DIRECTIONS FOR THIS TASK | Every line from the one containing "Task: Open the Jun 9 timestamp link" to the end of the records below must be copied exactly, and no pictures may be included.

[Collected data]
Start of Block

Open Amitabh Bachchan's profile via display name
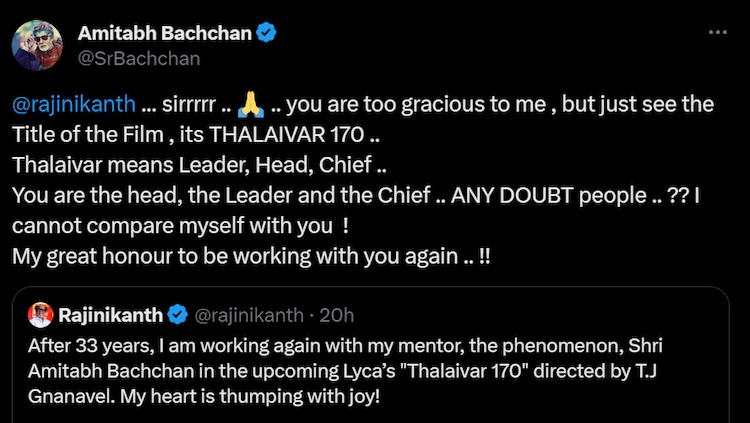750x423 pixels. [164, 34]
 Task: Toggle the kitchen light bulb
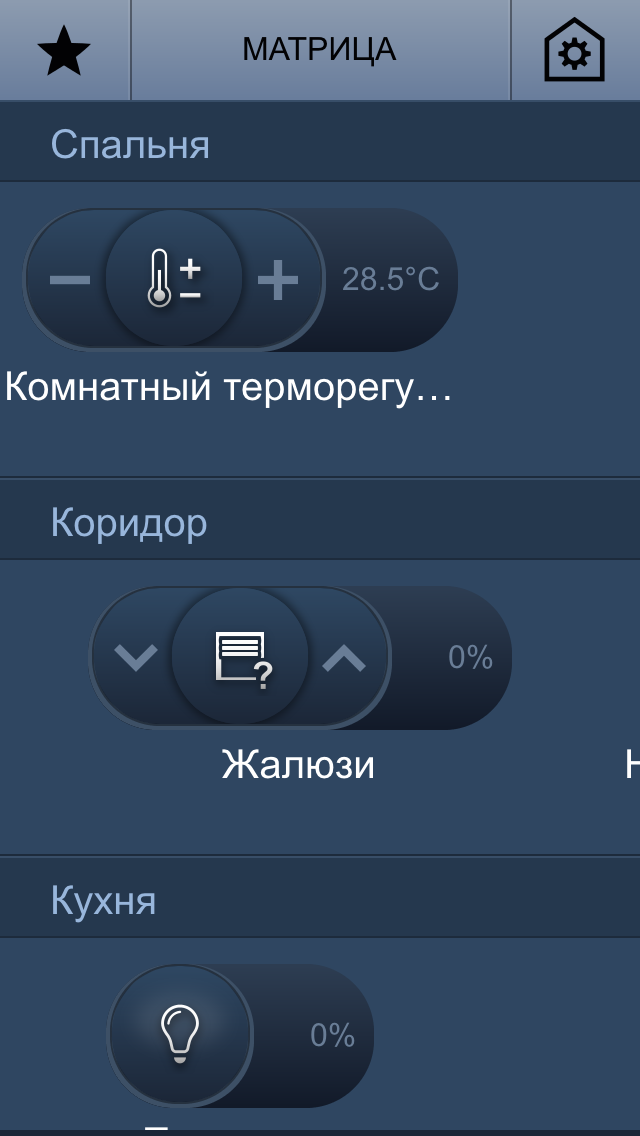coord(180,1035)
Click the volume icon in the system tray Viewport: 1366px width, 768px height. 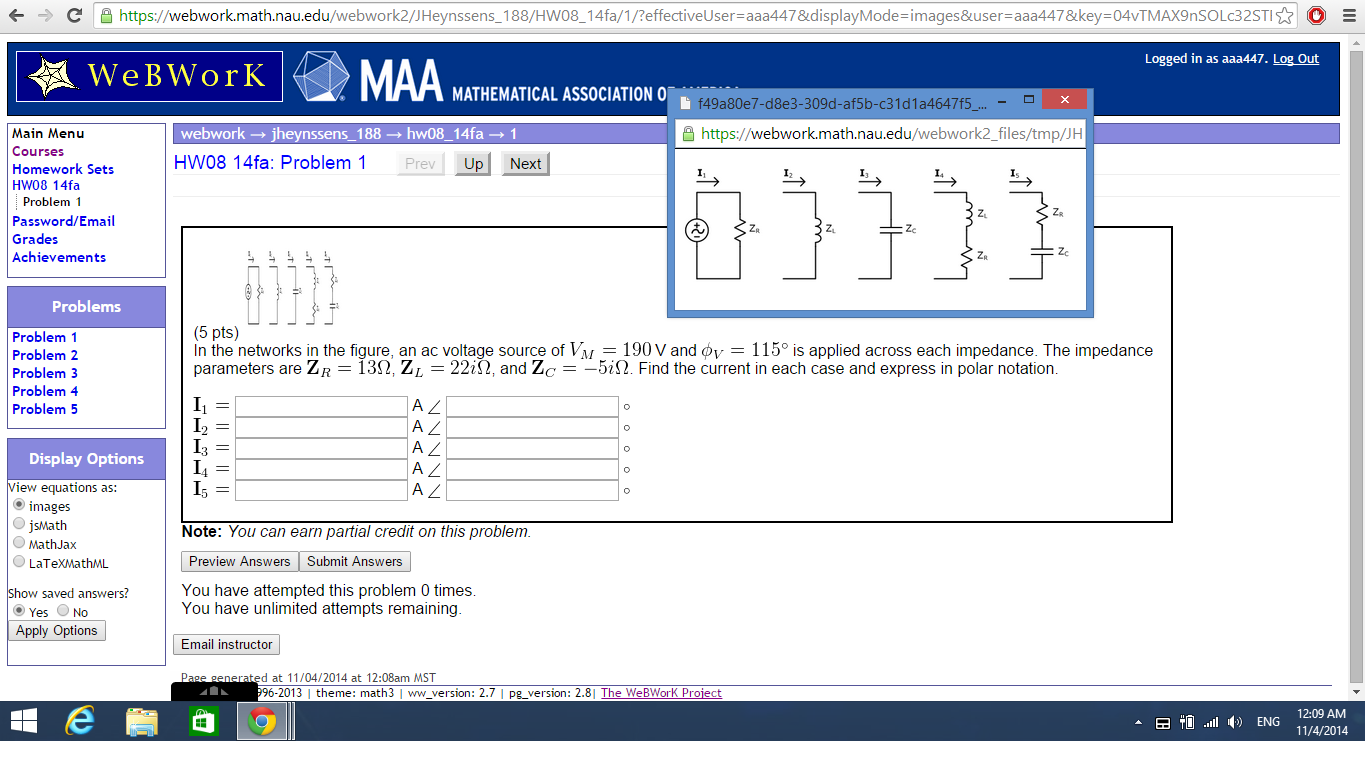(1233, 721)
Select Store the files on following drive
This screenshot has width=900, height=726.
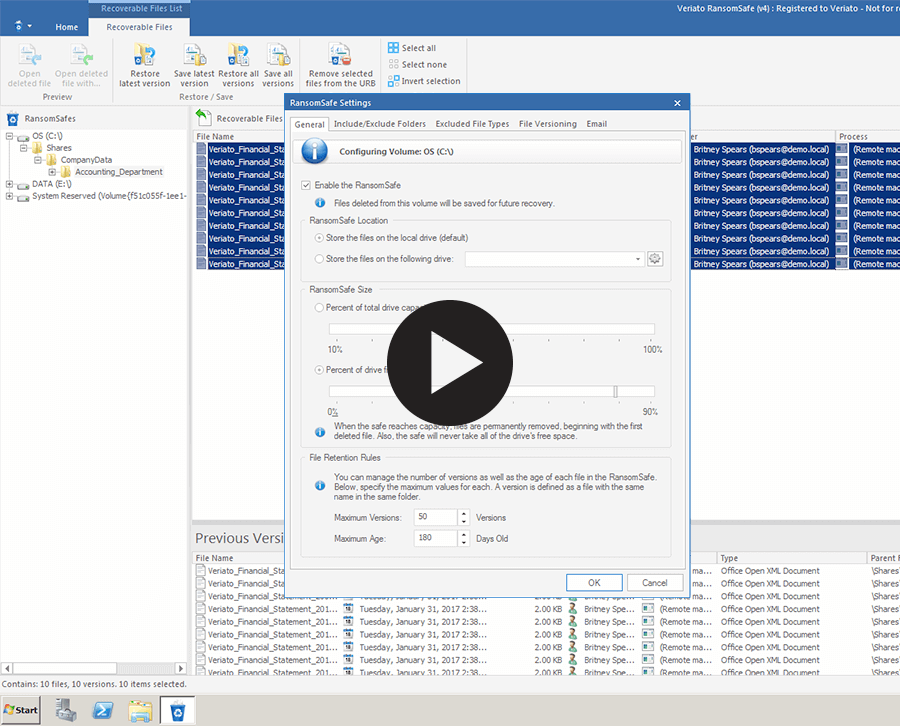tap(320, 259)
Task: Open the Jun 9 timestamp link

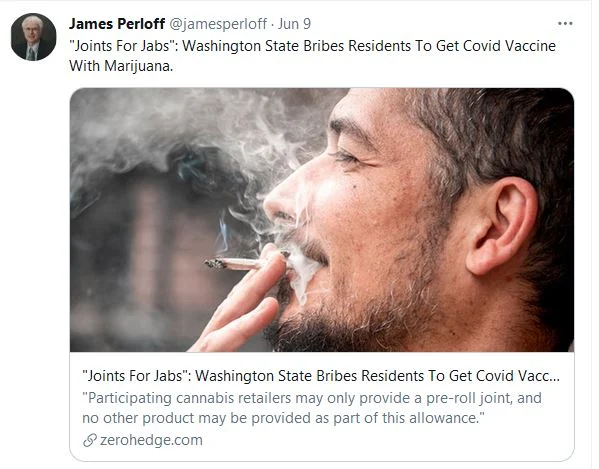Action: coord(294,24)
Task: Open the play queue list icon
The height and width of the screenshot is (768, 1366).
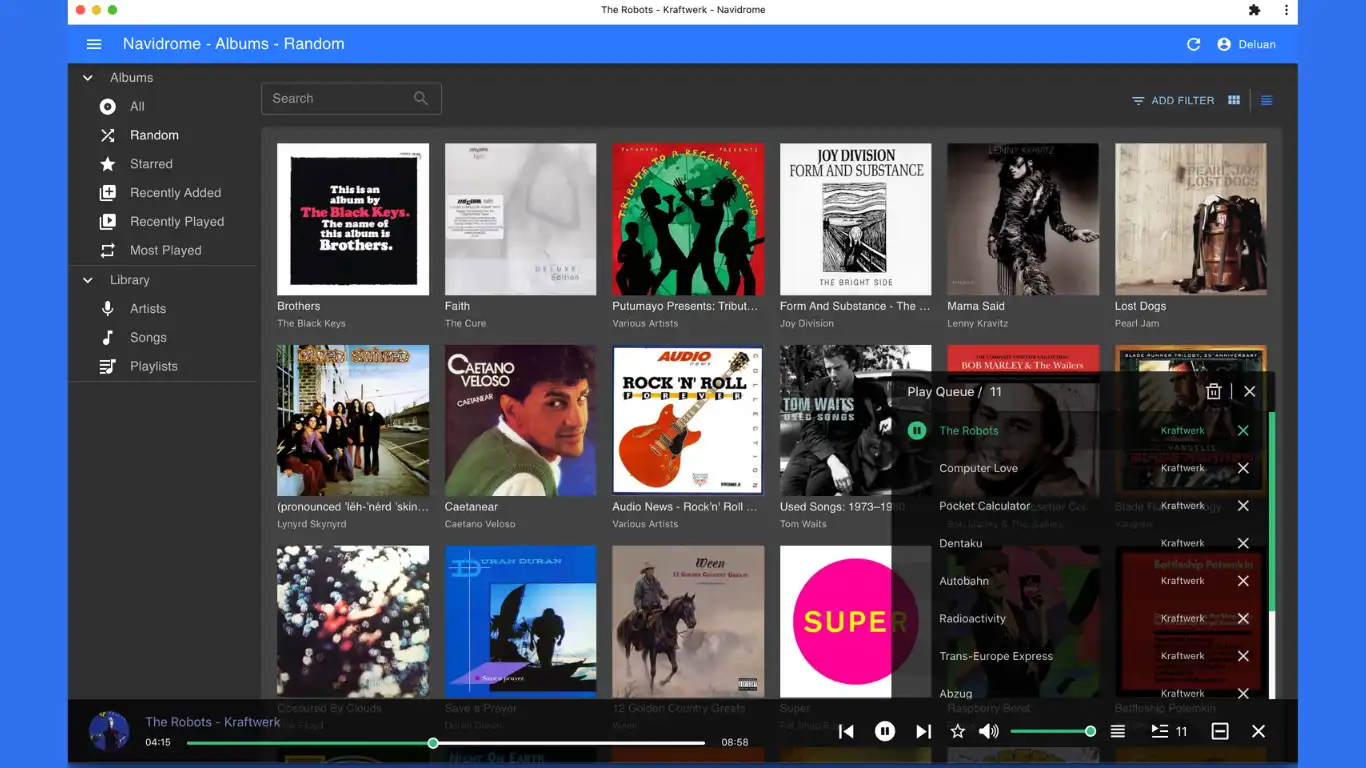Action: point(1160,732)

End of Block

RESPONSE AREA |
Task: Open the Jun 9 timestamp link

Action: coord(294,24)
Task: Open the play queue list icon
The height and width of the screenshot is (768, 1366).
Action: point(1160,732)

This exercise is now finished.